The digitalized ECG signals were analyzed with Kubios software. HRV module analyses beat-to-beat interval variation in ECG recordings by detecting the R waves from each ECG waveform and generating an R-R interval tachogram. Then, power spectral density was determined by Fast Fourier Transformation of interval tachogram. HRV analysis includes time and frequency domain indices. Time-domain indices in milliseconds include RMSSD-square root of the mean of the sum of the squares of differences between adjacent NN intervals, pNN50(%)-the percentage of the difference between adjacent NN intervals that are greater than 50 ms. Frequency domain indices include LF (Low Frequency) power, HF (High Frequency) power. The LF and HF are expressed in a ‘normalized unit’ (nu) in our study [9].
Then, the subjects were asked to perform Harvard Step Test, and immediately after the exercise, ECG was recorded for the next 15 minutes. However, only the first 5 minutes of recovery ECG data were considered for the study.

Protocol for Harvard Step Test (HST)
Subjects were asked to perform standard HST by alternately stepping up and down on a 16 inch high stool at a rate of 40 steps/minute for a maximum of five minutes or till complete fatigue, whichever occurs earlier [11].

Statistical Analysis
Mean ± SD of HRV parameters for both control and overweight groups in resting and post-exercise period were determined. Comparison between groups was done using a 2-tailed Mann-Whitney U-nonparametric test. Whereas, Spearman’s Correlation test was used to assess the correlation between BMI and HRV parameters for each group. A p-value of less than 0.05 was considered statistically significant.

Results

Adult healthy male subjects between the age group of 17-25 years (n=42) who met all the inclusion and exclusion criteria were divided into two groups: Group 1 (control) with BMI between 18.5-24.99 and Group 2 (overweight) with BMI ≥ 25.

i. Physical Characteristics

The average BMI of Group 1was 20.99 ± 1.56 and Group 2 was 26.42 ± 1.04 which was found to be significantly different (p<0.05).

ii.
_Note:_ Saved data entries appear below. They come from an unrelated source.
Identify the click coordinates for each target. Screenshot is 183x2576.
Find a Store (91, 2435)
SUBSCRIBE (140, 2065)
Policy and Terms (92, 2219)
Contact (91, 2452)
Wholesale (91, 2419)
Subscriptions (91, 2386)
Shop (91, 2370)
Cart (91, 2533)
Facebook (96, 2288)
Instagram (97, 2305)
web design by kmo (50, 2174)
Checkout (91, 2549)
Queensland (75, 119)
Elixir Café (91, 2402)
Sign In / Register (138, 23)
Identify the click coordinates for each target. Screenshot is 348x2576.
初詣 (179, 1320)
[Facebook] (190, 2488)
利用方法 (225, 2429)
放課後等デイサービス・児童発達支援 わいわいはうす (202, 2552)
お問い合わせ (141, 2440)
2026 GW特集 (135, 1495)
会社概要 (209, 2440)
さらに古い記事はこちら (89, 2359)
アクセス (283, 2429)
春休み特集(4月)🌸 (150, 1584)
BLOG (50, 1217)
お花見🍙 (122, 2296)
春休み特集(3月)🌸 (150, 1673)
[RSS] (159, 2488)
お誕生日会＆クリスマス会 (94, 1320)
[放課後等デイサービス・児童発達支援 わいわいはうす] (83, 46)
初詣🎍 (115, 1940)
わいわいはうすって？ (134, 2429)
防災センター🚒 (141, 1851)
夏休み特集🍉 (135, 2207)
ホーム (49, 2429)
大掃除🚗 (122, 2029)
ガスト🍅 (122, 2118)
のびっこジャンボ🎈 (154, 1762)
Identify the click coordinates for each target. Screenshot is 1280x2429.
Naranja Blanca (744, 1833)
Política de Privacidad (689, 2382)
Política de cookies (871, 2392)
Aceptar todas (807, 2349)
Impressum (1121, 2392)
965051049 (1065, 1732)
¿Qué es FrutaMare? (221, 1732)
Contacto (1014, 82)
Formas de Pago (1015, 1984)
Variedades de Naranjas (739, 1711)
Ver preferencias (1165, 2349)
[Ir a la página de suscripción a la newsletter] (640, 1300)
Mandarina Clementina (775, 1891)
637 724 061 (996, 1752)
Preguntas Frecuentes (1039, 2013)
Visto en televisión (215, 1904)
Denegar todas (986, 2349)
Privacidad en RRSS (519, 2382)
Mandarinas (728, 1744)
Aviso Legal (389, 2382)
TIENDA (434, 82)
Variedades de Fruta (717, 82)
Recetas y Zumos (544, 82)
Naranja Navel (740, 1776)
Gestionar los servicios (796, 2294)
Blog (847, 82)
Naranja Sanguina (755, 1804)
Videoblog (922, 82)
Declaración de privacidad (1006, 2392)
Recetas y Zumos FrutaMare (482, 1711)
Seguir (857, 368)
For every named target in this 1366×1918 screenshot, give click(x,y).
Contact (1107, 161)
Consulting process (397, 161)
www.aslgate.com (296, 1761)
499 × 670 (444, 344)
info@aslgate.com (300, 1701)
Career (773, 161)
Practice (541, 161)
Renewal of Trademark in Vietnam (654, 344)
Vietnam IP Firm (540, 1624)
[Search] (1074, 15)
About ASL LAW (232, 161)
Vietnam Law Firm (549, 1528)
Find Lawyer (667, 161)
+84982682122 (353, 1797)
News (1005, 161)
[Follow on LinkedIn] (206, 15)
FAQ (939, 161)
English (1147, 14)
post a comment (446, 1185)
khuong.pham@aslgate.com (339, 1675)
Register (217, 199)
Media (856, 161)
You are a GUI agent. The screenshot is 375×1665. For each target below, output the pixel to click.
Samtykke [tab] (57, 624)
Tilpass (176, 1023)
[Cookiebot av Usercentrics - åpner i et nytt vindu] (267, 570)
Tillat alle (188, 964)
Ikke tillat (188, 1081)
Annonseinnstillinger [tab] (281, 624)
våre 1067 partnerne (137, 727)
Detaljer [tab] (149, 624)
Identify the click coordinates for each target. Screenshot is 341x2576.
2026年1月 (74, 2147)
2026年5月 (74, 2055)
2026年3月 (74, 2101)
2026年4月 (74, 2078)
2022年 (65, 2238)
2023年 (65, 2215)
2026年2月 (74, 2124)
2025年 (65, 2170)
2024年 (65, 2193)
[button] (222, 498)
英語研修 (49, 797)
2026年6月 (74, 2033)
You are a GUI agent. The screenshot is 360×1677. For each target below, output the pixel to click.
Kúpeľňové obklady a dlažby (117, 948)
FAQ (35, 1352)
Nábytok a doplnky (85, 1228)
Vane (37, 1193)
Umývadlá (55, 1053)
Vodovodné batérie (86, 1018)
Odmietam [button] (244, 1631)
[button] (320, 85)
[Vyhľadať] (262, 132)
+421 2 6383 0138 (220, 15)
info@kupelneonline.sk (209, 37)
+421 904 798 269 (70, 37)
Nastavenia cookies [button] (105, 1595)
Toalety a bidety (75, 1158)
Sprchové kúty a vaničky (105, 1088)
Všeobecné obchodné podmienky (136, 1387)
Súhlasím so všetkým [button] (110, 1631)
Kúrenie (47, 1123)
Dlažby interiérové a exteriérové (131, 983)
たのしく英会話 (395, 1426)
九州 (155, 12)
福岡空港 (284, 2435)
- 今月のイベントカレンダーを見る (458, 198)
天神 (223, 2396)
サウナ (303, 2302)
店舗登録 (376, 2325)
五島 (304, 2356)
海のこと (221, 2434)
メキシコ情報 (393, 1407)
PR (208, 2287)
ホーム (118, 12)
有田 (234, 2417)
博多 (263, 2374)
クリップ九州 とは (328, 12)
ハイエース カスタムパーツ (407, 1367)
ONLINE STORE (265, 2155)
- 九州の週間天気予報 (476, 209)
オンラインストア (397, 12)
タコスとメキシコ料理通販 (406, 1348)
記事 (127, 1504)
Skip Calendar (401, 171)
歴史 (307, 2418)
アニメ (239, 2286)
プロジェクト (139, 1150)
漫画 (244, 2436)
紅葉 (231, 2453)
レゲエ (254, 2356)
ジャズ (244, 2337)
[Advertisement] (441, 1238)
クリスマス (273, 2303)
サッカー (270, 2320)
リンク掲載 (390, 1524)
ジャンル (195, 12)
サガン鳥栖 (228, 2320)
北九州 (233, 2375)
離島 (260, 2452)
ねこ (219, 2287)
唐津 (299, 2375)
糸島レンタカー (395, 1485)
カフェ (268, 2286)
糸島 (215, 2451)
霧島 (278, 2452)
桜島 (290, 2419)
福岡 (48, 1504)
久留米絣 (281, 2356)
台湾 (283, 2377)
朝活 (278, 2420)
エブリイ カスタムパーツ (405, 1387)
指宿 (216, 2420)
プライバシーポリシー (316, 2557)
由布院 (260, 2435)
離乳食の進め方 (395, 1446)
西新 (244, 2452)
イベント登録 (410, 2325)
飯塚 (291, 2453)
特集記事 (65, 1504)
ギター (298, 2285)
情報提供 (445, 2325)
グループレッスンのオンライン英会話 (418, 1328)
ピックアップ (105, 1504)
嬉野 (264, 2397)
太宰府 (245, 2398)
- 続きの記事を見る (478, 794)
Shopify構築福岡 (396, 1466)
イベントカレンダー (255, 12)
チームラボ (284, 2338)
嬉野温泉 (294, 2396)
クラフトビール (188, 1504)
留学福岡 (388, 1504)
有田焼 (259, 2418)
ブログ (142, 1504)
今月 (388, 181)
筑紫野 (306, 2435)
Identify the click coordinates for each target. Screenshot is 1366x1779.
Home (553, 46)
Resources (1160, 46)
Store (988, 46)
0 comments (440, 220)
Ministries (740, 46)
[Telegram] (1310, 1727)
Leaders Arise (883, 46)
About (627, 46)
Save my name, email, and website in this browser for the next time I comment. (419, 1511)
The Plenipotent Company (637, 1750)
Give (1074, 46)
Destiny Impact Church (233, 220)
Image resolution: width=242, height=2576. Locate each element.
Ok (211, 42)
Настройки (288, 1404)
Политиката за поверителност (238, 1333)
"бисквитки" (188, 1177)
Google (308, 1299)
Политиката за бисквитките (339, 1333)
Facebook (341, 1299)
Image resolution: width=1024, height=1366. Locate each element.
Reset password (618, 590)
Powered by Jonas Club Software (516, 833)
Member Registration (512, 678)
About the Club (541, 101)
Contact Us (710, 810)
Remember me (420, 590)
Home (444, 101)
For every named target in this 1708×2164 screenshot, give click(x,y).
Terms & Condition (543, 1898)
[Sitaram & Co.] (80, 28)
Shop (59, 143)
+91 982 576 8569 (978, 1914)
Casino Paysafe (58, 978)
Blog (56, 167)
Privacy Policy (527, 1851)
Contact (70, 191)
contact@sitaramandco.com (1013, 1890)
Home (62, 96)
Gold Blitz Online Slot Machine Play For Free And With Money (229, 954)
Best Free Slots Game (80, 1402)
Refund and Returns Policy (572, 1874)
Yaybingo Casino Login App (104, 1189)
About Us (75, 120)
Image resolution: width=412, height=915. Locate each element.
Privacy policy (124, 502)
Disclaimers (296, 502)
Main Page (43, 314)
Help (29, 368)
At Rest

a) HRV indices: The time-domain measures, RMSSD and pNN50 were 78.11 ± 20.6 ms and 34.18 ± 19.97% respectively for the normal BMI subjects which were significantly higher (p<0.05) than overweight individuals (RMSSD 49.23 ± 18.87 ms and pNN50 18.51 ± 9.13%) (Table 1 and Figure 1).

Table 1. HRV indices for normal BMI and High BMI groups, before exercise

HRV Indices Group 1 (Normal BMI) Group 2 (High BMI) p-value
RMSSD (ms) 78.11 ± 20.6 49.23 ± 18.87 0.00001*
pNN50 (%) 34.18 ± 19.97 18.51 ± 9.13 0.016*
LF (nu) 39.48 ± 9.36 40.81 ± 6.7 0.548
HF (nu) 56.84 ± 13.1 55.73 ± 9.84 0.503
LF/HF 0.71 0.74 0.38
*p<0.05 considered as significant
ijmrhs-RMSSD

Figure 1. Time domain indices (RMSSD and pNN50) for Normal BMI and High BMI subjects both before and after the exercise

b) HRV indices: The frequency domain measures, No significant difference was detected between the control and overweight group in terms of their HF and LF or LF/HF. However, both LF (40.81 ± 6.7 nu) and LF/HF (0.74) were higher and HF (55.73 ± 9.84 nu) was lower in the case of high BMI subjects (Table 1).

c) Correlation between BMI and HRV indices: All-time domain indices (RMSSD, pNN50) of control subjects were found to have a negative correlation with BMI, and also LF and HF showed negative correlation but LF/ HF exhibited a positive correlation with BMI. In high BMI subjects; RMSSD, LF, and LF/HF had a negative correlation with BMI but pNN50 and HF had a positive correlation. However, this correlation trend was not found to be statistically significant for any of the parameters (Table 2 and Table 3)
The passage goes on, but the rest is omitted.